A new paper (link is external) published recently in the Nature group journal, Scientific Reports, demonstrates the ability to combine the use of Affimers with antibodies to increase specificity and performance of tests against glypican-3, a cancer biomarker. The work was carried out by the Southern Medical University, Guangzhou in collaboration with the University of Leeds. The new assay offers a significant increase in specificity with results aligned to the ‘gold standard’ invasive immunohistochemical assay. The performance improvement observed with this new assay potentially provides a non-invasive test for monitoring cancer patients.
Glypican-3 is a heparan sulfate proteoglycan associated with the development and presence of hepatocellular carcinoma (HCC).

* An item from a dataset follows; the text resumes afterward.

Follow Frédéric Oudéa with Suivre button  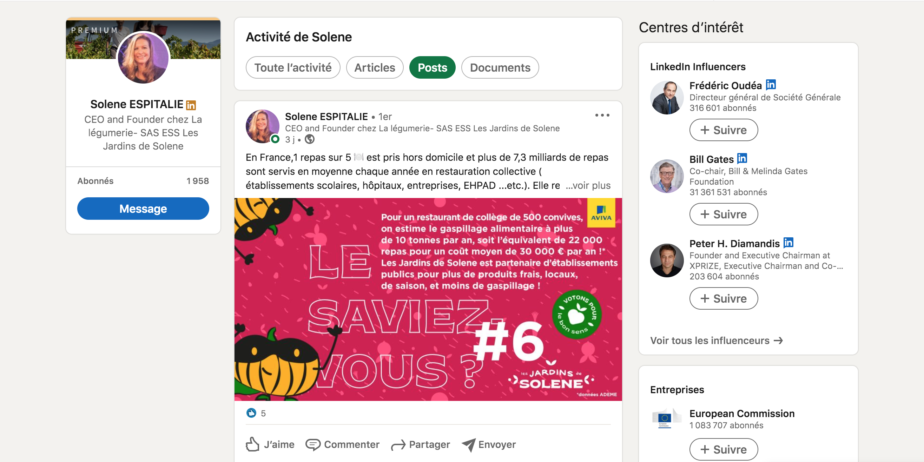(x=724, y=130)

The increasing evidence for this tumour biomarker has led to the development and approval of an immunohistochemistry assay for the diagnosis of HCC by the China Food and Drug Administration. In cases of this disease high serum levels of glypican-3 have also been noted across the literature, with many experts in the field confirming the utility of serum glypican-3 levels as a marker offering clinical prognosis for patients with HCC. However, no clinical diagnostic assays currently exist for glypican-3, mainly due to the lack of correlation between the results from a number of being commercially available assays.

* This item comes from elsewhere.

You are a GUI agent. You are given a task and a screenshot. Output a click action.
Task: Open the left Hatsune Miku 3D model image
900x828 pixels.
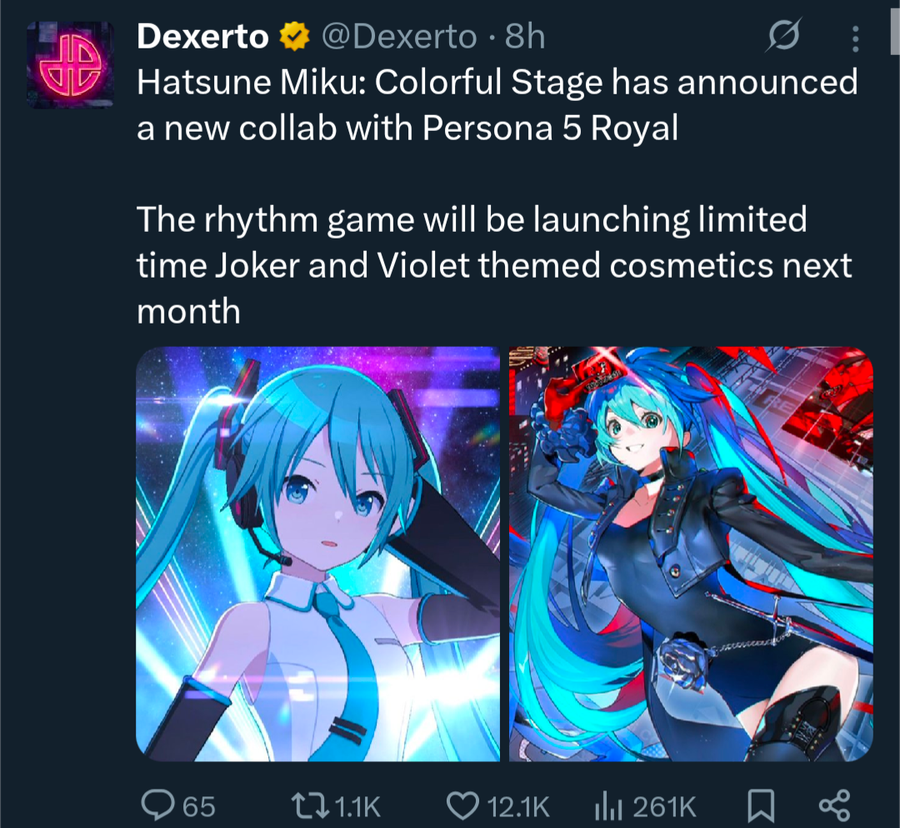[318, 554]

After identifying Affimer binders to the glypican-3 target through phage screening processes, a corresponding antibody was selected during the assay development and optimisation process. The resulting chemiluminescent sandwich ELISA utilised the Affimer binder as the capture reagent to increase the specificity of the assay.
The Affimer-based ELISA assay was shown to offer a higher limit of detection at 0.03ng/ml and a wider linear detection range of 0.03-600 ng/ml, compared to other commercially available glypican-3 assay kits. Furthermore, assaying a range of recombinant proteins with increased expression in HCC patients, showed very low levels of cross-reactivity. Stability of the assay was shown to be over 12 months at 2-8°C. Additionally, the assay precision for both intra- and inter-assay variability and accuracy, determined by the recovery rate of known antigen concentrations, were within the acceptable range for immunoassays. These measures of analytical performance show the Affimer-based ELISA to be highly sensitive and selective for the glypican-3 target, whilst also being stable, consistent and accurate.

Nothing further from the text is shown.